Caio Rebelo
Acadêmico do 6º semestre
A situação no Egito ilustra bem os problemas enfrentados por diversos
países que, depois de deporem governos autoritários ou ditatoriais, agora
buscam a redemocratização. Após a deposição de Mubarak, os vários segmentos que
cooperaram para derrubar o antigo regime (liberais de esquerda, islamitas
conservadores, cristãos cooptas etc.) passaram a disputar o poder entre si, e o
fato de que nenhum dos principais segmentos – a esquerda liberal e os
conservadores muçulmanos – representa a maioria incontestável da população
apenas agravou a situação.
A recusa do governo Morsi, alinhado com a Irmandade Muçulmana e os
demais segmentos tradicionalistas, de incluir efetivamente a oposição no
processo decisório acabou deflagrando uma crise
de governabilidade no país, o que levou a uma nova onda de protestos que
culminou no ultimato das Forças Armadas e a sua deposição, seguida pela
nomeação de um governo provisório, que conta com o antigo chefe da Suprema
Corte Constitucional do Egito, Adly Mansour como presidente e o Nobel da Paz em
2005, Mohamed ElBaradei como vice.
A intervenção dos militares no cenário político egípcio, infelizmente
algo recorrente na história recente do país, pode, sob uma justificativa
qualquer, abrir um precedente perigoso no país e na região, pois ao colocar o
processo constitucional em segundo plano e excluir a sociedade civil do campo
decisório cria-se a possibilidade – caso o impasse entre laicos e
fundamentalistas se agrave – de uma nova era de governos autocráticos, usando a
manutenção da ordem como forma de justificar sua legitimidade.
Por outro lado, as manifestações que reuniram milhares de simpatizantes
do presidente deposto nesta sexta-feira (19/07), bem como demonstrações de
apoio em outros países da região, particularmente na Faixa de Gaza, podem
sinalizar uma nova onda de protestos em resposta ao golpe, desta vez movida pelos
grupos fundamentalistas, que pode ser uma bomba em vias de ser armada, motivo
pelo qual os países laicos da região, como a Turquia ou potências militares
como Israel, assim como potências como os Estados Unidos olham para a questão
com receio e cautela, especialmente levando em conta o peso geopolítico que o
Egito tem na região, tanto como potência regional e aliado norte-americano
quanto como rota de acesso marítimo via Suez, muito embora a presença de
ElBaradei como encarregado da política externa do país tenha sido vista com
otimismo internacionalmente.
A necessidade ou não de um golpe no governo Morsi é uma questão complexa
e que requer uma profunda análise por parte das Relações Internacionais.
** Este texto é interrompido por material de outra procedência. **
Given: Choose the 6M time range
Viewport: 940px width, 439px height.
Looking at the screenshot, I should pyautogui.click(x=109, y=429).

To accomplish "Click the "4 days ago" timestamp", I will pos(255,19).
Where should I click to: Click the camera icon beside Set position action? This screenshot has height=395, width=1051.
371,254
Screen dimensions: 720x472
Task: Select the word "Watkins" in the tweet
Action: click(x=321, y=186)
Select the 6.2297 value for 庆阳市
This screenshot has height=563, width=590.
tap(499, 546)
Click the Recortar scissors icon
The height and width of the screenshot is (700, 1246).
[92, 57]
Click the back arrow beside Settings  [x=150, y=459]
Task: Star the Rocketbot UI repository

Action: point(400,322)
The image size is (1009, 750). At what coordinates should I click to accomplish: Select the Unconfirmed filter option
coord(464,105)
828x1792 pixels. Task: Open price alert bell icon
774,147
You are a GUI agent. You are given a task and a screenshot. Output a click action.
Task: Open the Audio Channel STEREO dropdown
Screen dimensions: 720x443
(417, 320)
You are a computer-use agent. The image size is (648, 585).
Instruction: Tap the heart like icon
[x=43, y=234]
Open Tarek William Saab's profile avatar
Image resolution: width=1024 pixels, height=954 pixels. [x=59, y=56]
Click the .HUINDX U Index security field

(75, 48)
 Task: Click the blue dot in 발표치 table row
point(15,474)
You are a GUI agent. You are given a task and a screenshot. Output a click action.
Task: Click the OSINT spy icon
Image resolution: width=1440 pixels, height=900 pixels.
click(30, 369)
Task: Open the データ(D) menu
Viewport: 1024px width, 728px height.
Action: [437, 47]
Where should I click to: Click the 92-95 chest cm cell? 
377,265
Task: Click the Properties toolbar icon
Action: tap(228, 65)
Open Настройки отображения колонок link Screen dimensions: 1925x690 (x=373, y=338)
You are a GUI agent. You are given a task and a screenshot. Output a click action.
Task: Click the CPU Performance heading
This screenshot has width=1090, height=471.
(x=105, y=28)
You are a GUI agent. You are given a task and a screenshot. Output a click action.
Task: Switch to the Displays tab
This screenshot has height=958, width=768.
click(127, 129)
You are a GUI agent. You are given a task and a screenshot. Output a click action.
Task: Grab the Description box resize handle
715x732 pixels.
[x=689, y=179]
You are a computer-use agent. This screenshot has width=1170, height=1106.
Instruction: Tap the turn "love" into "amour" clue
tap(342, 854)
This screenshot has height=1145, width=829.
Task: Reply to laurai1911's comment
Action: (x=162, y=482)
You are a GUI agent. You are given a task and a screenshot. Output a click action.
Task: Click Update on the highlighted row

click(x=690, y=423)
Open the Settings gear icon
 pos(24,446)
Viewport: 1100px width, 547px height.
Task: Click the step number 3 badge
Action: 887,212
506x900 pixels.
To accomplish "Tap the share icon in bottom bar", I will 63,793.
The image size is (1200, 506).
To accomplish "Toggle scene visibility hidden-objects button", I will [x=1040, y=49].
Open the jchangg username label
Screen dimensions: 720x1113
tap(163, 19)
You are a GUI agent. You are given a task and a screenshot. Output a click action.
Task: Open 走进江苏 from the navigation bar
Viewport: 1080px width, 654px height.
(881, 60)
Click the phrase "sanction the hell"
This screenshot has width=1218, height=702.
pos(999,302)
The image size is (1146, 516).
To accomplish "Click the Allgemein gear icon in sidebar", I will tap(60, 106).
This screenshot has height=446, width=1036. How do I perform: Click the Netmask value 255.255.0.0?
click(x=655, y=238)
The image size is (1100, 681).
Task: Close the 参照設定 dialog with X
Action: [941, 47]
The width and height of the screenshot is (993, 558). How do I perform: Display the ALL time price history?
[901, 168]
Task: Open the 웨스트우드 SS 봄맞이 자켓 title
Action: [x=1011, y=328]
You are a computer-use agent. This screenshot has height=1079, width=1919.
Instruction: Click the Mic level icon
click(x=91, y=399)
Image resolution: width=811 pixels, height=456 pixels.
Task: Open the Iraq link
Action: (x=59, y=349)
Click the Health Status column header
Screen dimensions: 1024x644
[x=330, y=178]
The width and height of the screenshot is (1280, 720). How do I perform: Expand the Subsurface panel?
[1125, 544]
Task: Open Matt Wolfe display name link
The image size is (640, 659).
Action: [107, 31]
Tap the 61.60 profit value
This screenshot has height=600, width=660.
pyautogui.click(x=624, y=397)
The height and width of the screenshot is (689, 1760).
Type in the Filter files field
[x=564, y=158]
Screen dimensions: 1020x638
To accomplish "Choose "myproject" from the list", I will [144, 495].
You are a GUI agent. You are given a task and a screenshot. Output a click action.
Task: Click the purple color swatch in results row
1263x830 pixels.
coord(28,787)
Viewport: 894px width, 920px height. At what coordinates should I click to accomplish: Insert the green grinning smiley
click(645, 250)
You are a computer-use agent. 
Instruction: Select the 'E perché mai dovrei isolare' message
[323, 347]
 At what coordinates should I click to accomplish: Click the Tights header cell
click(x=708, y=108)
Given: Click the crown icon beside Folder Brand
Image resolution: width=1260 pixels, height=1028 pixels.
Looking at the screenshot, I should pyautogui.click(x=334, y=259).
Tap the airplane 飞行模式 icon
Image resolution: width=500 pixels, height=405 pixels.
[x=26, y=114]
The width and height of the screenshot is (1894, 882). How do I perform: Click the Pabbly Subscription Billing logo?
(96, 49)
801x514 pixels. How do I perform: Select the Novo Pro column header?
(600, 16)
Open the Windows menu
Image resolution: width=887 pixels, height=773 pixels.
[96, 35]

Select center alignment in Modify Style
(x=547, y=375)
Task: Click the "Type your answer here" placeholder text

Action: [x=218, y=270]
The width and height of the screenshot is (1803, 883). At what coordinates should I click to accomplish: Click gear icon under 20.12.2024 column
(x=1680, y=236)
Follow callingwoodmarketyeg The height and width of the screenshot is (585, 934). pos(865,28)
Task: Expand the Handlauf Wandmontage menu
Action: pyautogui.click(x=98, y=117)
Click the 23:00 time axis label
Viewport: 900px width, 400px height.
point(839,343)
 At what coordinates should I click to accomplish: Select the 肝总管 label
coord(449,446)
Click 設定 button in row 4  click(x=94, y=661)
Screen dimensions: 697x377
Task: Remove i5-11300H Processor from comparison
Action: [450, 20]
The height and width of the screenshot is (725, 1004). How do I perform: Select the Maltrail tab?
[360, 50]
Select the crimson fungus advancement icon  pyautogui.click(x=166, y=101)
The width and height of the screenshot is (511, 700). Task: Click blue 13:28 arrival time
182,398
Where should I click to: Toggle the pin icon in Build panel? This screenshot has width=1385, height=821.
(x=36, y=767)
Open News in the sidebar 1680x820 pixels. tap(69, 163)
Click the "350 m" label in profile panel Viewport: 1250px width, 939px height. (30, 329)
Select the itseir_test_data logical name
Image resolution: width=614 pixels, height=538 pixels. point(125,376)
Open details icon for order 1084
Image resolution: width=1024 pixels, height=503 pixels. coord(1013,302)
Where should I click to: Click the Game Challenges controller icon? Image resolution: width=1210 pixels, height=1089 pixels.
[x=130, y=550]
Seus
impactos ainda são difíceis de serem previstos com exatidão. O governo de transição terá de lidar com muitas
variáveis de difícil controle, de forma que até o momento só é possível dizer
que o futuro do governo provisório e do próprio Egito é ambíguo como o gato de Schrodinger: tanto a
possibilidade de um governo democrático e mais representativo (que deverá
tentar incluir mesmo os segmentos mais radicais do islamismo, tanto quanto os
moderados) quanto a de um retrocesso em termos democráticos coexistem
simultaneamente, de forma que apenas com as eleições legislativas e a
formulação de uma nova constituição marcadas para no
máximo 2014 será possível saber o que metaforicamente sairá da caixa.